Interface element records
════

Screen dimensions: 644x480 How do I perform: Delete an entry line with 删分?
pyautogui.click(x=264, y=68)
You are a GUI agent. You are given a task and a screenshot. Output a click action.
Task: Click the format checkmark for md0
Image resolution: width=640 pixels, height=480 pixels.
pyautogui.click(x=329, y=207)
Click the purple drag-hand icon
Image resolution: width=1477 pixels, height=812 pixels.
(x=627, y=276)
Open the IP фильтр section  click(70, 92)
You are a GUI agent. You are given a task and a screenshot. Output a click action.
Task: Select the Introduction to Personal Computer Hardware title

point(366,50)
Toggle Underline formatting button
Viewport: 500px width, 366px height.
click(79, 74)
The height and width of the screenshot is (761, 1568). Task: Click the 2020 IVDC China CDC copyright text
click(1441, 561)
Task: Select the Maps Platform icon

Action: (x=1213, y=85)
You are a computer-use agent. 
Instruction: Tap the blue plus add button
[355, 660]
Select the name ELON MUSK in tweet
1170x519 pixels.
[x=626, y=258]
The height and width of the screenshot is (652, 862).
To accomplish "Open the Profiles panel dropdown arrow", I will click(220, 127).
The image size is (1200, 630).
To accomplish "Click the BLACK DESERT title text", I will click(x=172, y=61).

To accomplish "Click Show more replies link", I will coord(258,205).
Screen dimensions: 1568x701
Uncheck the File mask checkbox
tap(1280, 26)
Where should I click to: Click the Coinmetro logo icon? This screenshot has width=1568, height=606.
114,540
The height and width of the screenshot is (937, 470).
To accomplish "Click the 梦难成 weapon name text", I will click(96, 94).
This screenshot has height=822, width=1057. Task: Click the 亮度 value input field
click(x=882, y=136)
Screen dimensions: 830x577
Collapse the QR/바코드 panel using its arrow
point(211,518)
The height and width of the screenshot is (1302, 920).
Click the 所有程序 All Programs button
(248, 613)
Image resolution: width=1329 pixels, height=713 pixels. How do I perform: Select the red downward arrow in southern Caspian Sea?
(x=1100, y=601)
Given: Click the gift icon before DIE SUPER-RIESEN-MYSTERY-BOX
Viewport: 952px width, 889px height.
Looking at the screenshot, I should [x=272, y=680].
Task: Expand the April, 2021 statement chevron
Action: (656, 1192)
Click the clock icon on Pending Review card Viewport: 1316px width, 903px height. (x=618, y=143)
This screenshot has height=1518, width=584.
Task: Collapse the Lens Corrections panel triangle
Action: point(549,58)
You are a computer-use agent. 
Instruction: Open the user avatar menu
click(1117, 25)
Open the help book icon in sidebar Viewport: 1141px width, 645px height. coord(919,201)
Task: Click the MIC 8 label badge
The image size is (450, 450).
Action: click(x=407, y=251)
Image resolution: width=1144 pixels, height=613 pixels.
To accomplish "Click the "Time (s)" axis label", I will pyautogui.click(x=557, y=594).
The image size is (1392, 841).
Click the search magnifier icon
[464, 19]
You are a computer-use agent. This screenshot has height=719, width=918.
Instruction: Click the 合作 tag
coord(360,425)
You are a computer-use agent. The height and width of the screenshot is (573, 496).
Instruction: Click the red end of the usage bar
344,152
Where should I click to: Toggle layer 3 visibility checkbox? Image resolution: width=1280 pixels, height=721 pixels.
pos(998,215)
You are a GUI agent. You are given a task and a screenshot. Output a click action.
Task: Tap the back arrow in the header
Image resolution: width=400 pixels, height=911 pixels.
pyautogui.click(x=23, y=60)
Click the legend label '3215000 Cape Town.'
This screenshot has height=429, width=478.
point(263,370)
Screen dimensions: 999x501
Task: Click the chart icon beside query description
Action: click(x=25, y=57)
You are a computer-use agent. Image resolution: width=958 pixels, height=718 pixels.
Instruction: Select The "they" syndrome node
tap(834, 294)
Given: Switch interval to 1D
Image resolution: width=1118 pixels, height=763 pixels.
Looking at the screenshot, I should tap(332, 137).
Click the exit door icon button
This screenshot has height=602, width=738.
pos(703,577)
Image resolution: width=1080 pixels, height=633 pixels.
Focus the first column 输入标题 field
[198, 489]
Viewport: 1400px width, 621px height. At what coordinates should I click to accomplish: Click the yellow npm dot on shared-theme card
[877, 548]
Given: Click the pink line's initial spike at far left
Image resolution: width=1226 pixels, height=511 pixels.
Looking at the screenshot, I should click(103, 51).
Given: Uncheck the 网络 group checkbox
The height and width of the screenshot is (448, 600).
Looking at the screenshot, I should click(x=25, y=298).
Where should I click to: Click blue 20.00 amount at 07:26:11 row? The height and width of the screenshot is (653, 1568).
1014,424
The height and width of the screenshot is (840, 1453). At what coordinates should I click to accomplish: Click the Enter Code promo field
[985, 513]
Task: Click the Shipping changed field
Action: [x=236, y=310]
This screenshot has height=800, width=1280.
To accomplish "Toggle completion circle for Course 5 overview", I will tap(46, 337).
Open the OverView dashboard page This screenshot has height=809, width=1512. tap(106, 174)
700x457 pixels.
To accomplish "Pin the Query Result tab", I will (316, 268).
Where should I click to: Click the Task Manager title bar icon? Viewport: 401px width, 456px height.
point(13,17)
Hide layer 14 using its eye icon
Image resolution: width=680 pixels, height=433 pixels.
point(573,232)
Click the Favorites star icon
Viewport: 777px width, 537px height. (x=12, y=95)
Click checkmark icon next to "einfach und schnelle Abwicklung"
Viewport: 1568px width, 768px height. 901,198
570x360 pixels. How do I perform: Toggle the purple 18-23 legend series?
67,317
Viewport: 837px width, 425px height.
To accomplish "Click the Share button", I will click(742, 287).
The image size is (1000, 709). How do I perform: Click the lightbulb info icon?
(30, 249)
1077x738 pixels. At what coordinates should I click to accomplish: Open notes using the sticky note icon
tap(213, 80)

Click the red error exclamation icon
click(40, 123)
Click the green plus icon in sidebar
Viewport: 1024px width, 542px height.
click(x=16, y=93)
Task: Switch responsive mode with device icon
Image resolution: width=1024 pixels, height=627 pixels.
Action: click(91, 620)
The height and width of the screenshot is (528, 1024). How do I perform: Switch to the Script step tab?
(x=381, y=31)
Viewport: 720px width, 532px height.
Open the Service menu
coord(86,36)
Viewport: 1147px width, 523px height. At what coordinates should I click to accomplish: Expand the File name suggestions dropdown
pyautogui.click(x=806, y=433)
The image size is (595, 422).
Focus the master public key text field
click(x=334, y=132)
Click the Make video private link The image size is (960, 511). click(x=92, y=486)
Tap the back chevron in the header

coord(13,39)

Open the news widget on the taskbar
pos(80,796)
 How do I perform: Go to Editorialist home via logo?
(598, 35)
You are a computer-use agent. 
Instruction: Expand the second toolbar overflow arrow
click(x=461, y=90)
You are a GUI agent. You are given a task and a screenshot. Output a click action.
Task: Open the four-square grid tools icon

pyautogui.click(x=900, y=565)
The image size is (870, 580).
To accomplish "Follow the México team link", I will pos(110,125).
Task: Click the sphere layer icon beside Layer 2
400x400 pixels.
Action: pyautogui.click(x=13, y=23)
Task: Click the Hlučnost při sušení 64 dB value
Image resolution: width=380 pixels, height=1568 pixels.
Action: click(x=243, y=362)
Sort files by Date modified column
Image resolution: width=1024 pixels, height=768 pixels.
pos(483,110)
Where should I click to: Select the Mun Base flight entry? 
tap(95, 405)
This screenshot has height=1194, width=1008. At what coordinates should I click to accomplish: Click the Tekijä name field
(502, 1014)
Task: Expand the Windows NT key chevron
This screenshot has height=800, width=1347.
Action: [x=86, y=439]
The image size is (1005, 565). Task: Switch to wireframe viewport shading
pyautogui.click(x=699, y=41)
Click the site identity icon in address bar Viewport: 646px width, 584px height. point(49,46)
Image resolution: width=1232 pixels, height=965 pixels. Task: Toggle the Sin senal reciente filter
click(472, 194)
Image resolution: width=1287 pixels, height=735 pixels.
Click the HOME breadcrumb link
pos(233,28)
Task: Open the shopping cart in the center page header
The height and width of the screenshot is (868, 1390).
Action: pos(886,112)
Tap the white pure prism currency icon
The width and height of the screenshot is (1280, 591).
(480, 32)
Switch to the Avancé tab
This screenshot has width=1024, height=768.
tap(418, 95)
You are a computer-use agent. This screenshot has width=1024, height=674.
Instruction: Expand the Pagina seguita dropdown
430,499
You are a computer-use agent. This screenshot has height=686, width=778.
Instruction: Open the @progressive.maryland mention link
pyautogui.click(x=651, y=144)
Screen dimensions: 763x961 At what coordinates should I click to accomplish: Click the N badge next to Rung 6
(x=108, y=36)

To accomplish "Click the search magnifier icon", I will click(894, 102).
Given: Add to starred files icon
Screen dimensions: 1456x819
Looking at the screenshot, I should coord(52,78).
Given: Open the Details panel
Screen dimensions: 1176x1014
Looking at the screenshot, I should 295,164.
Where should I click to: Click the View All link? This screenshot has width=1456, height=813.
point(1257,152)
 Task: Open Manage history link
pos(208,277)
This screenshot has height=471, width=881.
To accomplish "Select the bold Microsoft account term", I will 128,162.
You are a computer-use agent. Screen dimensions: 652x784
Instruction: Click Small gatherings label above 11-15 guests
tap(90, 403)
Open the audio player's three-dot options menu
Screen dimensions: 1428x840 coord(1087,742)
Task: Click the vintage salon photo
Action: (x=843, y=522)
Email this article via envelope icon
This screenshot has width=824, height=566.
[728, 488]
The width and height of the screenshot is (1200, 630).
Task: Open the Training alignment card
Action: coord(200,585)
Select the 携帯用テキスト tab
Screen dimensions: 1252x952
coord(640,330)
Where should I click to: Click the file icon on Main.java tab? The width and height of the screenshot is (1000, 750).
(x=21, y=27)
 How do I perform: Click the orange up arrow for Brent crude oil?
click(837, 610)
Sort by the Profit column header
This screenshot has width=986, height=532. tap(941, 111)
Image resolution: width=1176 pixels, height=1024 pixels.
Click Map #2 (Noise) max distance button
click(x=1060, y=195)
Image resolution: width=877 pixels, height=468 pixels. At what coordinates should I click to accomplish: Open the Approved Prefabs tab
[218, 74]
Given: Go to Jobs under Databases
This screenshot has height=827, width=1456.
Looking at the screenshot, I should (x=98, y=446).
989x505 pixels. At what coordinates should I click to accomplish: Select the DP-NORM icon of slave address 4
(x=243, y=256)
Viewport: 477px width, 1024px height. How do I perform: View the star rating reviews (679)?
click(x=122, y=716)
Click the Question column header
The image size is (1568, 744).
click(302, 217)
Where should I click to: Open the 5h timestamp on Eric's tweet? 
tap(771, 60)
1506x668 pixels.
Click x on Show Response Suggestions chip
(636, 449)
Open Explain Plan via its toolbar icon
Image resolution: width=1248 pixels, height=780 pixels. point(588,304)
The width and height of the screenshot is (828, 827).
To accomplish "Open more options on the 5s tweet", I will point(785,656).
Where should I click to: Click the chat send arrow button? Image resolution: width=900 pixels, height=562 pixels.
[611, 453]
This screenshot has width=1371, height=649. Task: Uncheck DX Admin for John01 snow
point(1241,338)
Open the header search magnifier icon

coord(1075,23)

════

• Exercise task: Return, unchanged and word for word, everything in the material above from the line containing "Viewport: 837px width, 425px height." down to the line containing "pyautogui.click(x=900, y=565)", including both of those lines.

• Completed task:
Viewport: 837px width, 425px height.
To accomplish "Click the Share button", I will click(742, 287).
The image size is (1000, 709). How do I perform: Click the lightbulb info icon?
(30, 249)
1077x738 pixels. At what coordinates should I click to accomplish: Open notes using the sticky note icon
tap(213, 80)

Click the red error exclamation icon
click(40, 123)
Click the green plus icon in sidebar
Viewport: 1024px width, 542px height.
click(x=16, y=93)
Task: Switch responsive mode with device icon
Image resolution: width=1024 pixels, height=627 pixels.
Action: click(91, 620)
The height and width of the screenshot is (528, 1024). How do I perform: Switch to the Script step tab?
(x=381, y=31)
Viewport: 720px width, 532px height.
Open the Service menu
coord(86,36)
Viewport: 1147px width, 523px height. At what coordinates should I click to accomplish: Expand the File name suggestions dropdown
pyautogui.click(x=806, y=433)
The image size is (595, 422).
Focus the master public key text field
click(x=334, y=132)
Click the Make video private link The image size is (960, 511). click(x=92, y=486)
Tap the back chevron in the header

coord(13,39)

Open the news widget on the taskbar
pos(80,796)
 How do I perform: Go to Editorialist home via logo?
(598, 35)
You are a computer-use agent. 
Instruction: Expand the second toolbar overflow arrow
click(x=461, y=90)
You are a GUI agent. You are given a task and a screenshot. Output a click action.
Task: Open the four-square grid tools icon

pyautogui.click(x=900, y=565)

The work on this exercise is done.